Carl Flesch is said to have called him "my most gifted pupil." Fritz Kreisler is quoted as saying that "a fiddler like Menuhin is born every 100 years, one like Hassid every 200 years." Samuel Lipman, pianist and music critic, called Hassid "the violinist of the age," writing that "on the overpowering evidence of his few records, it is difficult to avoid the conclusion that Josef Hassid was the greatest violinist of whose playing we can have any firm knowledge."
Josef Hassid (1922-1950) was a fleeting violin child protege and genius, whose career ended in 1941 when he was just 18, due to schizophrenia. He died in 1950 from complications of brain surgery -- a failed attempt to cure him.
I wish to call attention to my new intimate biography of Hassid, entitled "Yosi: The Life and Times of Josef Hassid." It is a complimentary ebook with interactive links. Please click here to read it: josefhassid.com.
Josef was my cousin, six years years older than me. I never met him; he lived in Poland and London, and I lived (and live) in the United States. But I followed his life since 1940, when I was age 12, and met many principals in his life over the years since his death.

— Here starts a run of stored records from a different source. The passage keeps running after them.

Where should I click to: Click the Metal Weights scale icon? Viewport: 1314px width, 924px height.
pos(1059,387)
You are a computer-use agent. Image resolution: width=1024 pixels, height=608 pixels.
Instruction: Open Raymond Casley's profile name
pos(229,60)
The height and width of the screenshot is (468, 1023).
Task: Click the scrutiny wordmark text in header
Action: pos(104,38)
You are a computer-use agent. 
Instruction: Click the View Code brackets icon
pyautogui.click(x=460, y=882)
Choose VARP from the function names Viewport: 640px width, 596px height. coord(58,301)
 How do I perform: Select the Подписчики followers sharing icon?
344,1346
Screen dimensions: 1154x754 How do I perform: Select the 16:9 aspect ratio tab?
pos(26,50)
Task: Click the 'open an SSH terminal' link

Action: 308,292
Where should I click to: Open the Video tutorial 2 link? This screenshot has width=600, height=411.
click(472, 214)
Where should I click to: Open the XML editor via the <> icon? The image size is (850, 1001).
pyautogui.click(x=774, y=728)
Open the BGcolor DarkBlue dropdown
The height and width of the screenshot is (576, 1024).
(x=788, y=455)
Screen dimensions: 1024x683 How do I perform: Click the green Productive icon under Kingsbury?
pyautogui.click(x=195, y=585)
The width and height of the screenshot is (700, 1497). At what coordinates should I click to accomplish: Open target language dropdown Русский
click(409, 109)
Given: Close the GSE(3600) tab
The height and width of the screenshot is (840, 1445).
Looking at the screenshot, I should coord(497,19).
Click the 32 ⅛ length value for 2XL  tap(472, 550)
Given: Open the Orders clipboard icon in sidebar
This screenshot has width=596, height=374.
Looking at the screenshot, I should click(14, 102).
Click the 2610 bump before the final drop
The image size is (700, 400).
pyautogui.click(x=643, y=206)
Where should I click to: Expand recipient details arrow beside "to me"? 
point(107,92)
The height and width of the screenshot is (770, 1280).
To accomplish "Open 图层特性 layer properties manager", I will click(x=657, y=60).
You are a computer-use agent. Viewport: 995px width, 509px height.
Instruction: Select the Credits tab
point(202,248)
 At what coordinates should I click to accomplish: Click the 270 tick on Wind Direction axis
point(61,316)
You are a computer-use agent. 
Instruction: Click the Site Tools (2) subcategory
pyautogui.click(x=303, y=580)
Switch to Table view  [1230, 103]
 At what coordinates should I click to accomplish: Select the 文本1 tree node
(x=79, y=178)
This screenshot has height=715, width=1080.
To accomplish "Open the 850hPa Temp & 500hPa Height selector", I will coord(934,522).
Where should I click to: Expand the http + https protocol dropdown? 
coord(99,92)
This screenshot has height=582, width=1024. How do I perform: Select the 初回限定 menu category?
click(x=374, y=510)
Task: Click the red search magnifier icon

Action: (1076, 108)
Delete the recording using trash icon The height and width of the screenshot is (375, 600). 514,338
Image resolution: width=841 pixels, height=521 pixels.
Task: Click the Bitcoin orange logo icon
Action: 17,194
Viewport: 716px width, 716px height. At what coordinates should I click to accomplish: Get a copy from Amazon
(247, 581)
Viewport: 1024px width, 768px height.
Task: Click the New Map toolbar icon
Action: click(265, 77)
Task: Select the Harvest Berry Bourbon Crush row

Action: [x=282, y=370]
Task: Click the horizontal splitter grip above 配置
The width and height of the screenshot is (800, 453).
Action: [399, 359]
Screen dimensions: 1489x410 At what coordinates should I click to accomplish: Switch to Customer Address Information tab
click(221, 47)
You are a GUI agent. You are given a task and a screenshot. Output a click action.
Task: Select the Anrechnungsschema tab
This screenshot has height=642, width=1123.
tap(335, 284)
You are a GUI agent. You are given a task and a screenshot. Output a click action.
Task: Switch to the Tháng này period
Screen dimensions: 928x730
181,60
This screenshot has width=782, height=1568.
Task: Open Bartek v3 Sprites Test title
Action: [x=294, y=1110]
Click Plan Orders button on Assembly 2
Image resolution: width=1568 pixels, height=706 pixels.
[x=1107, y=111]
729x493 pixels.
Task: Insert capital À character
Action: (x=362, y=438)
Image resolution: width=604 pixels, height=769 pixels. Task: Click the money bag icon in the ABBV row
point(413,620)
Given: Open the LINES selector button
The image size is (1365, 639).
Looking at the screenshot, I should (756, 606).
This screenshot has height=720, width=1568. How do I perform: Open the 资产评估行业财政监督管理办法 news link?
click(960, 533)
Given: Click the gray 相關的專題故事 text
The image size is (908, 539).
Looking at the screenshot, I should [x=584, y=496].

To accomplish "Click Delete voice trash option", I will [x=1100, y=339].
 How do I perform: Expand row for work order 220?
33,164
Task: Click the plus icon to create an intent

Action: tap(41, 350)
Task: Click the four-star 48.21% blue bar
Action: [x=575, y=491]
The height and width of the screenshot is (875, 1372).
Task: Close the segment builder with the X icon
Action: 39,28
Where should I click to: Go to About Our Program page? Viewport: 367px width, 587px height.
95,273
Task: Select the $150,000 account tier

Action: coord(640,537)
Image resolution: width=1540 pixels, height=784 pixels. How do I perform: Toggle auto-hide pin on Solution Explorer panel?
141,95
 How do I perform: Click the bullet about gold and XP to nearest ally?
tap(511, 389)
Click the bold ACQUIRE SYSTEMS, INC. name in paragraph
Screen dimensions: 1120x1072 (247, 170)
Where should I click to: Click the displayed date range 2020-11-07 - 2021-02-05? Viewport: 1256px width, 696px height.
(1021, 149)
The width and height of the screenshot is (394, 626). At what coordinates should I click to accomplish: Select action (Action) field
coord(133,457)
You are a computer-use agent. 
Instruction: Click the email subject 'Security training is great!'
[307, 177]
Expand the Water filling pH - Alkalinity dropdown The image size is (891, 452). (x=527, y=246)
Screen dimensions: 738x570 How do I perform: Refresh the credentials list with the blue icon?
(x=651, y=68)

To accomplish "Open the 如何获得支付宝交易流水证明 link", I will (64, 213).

The book first describes his early childhood in the shtetl of Suwalk, Poland. It then moves on to his years in Warsaw with private instruction; followed by attendance at the State Conservatory of Music. At age 13 he competed at the first Wieniawski International Violin Competition - among his competitors was the 27-year-old David Oistrakh. The book also describes his life in the Warsaw ghetto.
The book documents Hassid's studies in Belgium and London with the famous Carl Flesch, as well as all of Hassid's professional performances, in a career which lasted but 11 months. His iconic recordings at Abbey Road Studios total less than 29 minutes.
It also describes Hassid's experiences during the Blitz of London during World War II, as well as his thwarted love affair - after which his schizophrenia became evident, He continued to concertize but was institutionalized for the last nine years of his life.
Also included are contemporaneous history, including Flesch’s elusive flight through wartime Germany (Flesch was Jewish); the near concordance of Josef’s initial recordings with the British War cabinet’s consideration of whether to negotiate with Hitler or continue the war; and the history of Hebrew Melody.
Josef’s complete recordings can be heard on YouTube. Periodic biographies to this day, 80 years later, appear in music publications and may be found on Wikipedia. Key information, however, is too often erroneous or lacking. The biography was inspired by the desire to be worthy of Josef and in gratitude to the many, including principals in his life, who welcomed this endeavor. I hope you enjoy it!